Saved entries
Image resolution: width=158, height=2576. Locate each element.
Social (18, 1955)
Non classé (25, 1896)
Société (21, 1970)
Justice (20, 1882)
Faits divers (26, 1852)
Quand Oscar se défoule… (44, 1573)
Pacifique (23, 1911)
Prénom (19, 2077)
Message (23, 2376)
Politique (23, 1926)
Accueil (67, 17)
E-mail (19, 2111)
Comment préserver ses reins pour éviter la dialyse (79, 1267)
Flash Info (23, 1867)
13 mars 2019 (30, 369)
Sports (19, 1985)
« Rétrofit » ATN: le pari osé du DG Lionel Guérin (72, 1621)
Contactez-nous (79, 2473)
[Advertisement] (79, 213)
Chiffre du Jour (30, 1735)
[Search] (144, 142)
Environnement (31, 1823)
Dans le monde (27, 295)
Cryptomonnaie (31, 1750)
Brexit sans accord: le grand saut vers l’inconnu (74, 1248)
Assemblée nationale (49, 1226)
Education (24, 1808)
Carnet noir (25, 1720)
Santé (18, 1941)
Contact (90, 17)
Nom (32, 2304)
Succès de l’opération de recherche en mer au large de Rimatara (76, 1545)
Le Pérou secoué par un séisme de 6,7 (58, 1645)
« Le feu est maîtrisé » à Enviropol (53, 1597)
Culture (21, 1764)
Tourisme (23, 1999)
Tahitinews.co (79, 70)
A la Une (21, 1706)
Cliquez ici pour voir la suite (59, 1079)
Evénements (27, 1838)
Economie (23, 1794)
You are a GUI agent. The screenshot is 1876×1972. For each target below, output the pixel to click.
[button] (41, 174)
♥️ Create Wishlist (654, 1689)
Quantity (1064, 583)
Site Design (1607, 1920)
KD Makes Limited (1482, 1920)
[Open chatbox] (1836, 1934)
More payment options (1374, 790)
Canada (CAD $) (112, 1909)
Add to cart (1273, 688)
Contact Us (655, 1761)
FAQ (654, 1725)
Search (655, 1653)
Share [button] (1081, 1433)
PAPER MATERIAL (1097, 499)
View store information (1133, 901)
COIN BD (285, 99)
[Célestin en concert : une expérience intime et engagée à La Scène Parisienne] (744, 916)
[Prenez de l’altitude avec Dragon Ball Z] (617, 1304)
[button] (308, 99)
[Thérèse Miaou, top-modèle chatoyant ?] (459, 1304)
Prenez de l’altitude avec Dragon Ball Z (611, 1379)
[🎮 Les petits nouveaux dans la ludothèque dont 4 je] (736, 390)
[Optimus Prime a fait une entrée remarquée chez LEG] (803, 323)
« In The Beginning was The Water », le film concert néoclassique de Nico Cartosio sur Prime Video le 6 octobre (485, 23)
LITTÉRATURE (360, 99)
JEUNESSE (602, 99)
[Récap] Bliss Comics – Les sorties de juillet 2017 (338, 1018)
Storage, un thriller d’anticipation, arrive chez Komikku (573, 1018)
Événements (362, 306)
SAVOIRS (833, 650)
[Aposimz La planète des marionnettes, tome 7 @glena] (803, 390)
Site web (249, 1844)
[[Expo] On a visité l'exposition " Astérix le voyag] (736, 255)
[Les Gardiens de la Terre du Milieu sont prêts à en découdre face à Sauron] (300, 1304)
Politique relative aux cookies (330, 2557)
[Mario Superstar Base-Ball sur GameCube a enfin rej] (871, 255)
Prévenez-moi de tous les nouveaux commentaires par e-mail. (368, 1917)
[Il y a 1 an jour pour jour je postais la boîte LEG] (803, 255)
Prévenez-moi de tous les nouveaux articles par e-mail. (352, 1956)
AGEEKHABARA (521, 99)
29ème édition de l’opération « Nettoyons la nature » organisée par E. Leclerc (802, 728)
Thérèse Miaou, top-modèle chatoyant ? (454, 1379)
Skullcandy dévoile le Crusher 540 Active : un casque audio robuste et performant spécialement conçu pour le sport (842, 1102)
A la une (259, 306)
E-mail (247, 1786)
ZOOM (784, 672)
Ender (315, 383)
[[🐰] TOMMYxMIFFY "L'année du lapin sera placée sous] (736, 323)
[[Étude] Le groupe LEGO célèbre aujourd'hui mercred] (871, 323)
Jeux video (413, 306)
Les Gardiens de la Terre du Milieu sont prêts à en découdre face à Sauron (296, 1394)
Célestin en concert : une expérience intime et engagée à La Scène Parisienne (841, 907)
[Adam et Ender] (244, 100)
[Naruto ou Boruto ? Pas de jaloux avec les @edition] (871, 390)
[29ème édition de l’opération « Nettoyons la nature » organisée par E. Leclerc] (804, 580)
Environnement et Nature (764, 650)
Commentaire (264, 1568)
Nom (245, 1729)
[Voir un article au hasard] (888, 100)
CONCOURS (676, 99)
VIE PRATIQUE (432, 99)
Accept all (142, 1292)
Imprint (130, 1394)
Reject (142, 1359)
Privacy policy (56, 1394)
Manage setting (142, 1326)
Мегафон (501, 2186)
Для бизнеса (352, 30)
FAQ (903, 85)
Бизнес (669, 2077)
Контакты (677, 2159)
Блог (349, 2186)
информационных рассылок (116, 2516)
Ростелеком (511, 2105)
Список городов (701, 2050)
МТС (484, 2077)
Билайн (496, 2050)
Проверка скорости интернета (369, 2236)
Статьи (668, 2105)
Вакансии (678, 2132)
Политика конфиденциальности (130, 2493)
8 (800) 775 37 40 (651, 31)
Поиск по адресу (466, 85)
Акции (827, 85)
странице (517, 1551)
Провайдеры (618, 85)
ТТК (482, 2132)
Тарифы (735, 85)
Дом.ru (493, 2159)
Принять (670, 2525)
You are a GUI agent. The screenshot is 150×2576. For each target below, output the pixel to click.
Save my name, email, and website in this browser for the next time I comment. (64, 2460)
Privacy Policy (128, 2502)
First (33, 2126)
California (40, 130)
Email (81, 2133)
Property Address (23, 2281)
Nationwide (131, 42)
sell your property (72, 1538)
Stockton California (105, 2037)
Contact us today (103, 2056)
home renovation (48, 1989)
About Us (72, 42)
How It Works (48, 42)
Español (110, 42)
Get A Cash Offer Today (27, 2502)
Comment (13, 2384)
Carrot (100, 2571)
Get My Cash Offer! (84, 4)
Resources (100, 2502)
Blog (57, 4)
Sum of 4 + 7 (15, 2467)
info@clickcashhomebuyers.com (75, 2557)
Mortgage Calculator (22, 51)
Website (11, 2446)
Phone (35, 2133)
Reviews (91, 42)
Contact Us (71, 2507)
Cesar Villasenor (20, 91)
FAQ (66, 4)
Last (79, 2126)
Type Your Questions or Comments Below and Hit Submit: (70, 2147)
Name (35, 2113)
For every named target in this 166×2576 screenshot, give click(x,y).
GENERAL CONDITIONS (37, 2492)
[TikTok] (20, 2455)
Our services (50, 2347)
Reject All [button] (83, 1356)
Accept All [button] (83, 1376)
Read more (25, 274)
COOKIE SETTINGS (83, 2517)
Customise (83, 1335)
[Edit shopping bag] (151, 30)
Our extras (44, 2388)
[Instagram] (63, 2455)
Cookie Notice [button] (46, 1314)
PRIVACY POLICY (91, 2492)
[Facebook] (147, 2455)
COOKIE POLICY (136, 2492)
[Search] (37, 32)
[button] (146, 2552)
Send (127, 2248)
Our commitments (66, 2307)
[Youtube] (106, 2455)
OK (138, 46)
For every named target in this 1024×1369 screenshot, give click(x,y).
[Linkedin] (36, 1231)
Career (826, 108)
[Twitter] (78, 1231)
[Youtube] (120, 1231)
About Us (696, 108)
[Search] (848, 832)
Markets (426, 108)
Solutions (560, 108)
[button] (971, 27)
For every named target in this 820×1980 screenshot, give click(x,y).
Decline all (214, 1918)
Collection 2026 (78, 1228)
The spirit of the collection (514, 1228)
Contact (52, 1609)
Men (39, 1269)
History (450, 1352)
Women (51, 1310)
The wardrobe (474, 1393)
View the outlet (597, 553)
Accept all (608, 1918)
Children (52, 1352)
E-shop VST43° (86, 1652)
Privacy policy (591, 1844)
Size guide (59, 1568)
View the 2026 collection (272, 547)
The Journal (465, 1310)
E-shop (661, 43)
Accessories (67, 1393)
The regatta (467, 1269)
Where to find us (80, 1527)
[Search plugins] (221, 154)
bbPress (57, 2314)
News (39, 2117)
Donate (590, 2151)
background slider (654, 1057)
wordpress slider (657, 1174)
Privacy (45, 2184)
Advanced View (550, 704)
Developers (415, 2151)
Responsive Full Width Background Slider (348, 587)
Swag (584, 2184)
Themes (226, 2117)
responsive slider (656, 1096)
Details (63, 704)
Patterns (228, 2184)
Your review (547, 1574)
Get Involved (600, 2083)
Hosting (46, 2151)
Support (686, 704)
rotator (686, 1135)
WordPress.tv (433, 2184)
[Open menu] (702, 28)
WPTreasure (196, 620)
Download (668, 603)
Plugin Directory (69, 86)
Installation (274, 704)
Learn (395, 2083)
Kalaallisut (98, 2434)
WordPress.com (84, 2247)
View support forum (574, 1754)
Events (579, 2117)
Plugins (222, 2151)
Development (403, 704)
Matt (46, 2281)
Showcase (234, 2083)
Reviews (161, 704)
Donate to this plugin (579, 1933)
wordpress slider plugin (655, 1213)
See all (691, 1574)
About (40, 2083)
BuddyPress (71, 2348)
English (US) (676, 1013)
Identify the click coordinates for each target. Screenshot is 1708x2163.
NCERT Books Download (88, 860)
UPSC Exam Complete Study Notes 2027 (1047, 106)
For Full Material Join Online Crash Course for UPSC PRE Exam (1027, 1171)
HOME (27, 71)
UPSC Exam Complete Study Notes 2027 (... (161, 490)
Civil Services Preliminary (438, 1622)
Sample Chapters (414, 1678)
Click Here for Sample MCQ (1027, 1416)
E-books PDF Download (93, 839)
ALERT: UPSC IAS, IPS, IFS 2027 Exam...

What the task asks
Give back the opening line of the records above and every line after it, up to and including the one with "Prenez de l’altitude avec Dragon Ball Z (611, 1379)", unchanged.

Expected answer
Image resolution: width=158, height=2576. Locate each element.
Social (18, 1955)
Non classé (25, 1896)
Société (21, 1970)
Justice (20, 1882)
Faits divers (26, 1852)
Quand Oscar se défoule… (44, 1573)
Pacifique (23, 1911)
Prénom (19, 2077)
Message (23, 2376)
Politique (23, 1926)
Accueil (67, 17)
E-mail (19, 2111)
Comment préserver ses reins pour éviter la dialyse (79, 1267)
Flash Info (23, 1867)
13 mars 2019 (30, 369)
Sports (19, 1985)
« Rétrofit » ATN: le pari osé du DG Lionel Guérin (72, 1621)
Contactez-nous (79, 2473)
[Advertisement] (79, 213)
Chiffre du Jour (30, 1735)
[Search] (144, 142)
Environnement (31, 1823)
Dans le monde (27, 295)
Cryptomonnaie (31, 1750)
Brexit sans accord: le grand saut vers l’inconnu (74, 1248)
Assemblée nationale (49, 1226)
Education (24, 1808)
Carnet noir (25, 1720)
Santé (18, 1941)
Contact (90, 17)
Nom (32, 2304)
Succès de l’opération de recherche en mer au large de Rimatara (76, 1545)
Le Pérou secoué par un séisme de 6,7 (58, 1645)
« Le feu est maîtrisé » à Enviropol (53, 1597)
Culture (21, 1764)
Tourisme (23, 1999)
Tahitinews.co (79, 70)
A la Une (21, 1706)
Cliquez ici pour voir la suite (59, 1079)
Evénements (27, 1838)
Economie (23, 1794)
You are a GUI agent. The screenshot is 1876×1972. For each target below, output the pixel to click.
[button] (41, 174)
♥️ Create Wishlist (654, 1689)
Quantity (1064, 583)
Site Design (1607, 1920)
KD Makes Limited (1482, 1920)
[Open chatbox] (1836, 1934)
More payment options (1374, 790)
Canada (CAD $) (112, 1909)
Add to cart (1273, 688)
Contact Us (655, 1761)
FAQ (654, 1725)
Search (655, 1653)
Share [button] (1081, 1433)
PAPER MATERIAL (1097, 499)
View store information (1133, 901)
COIN BD (285, 99)
[Célestin en concert : une expérience intime et engagée à La Scène Parisienne] (744, 916)
[Prenez de l’altitude avec Dragon Ball Z] (617, 1304)
[button] (308, 99)
[Thérèse Miaou, top-modèle chatoyant ?] (459, 1304)
Prenez de l’altitude avec Dragon Ball Z (611, 1379)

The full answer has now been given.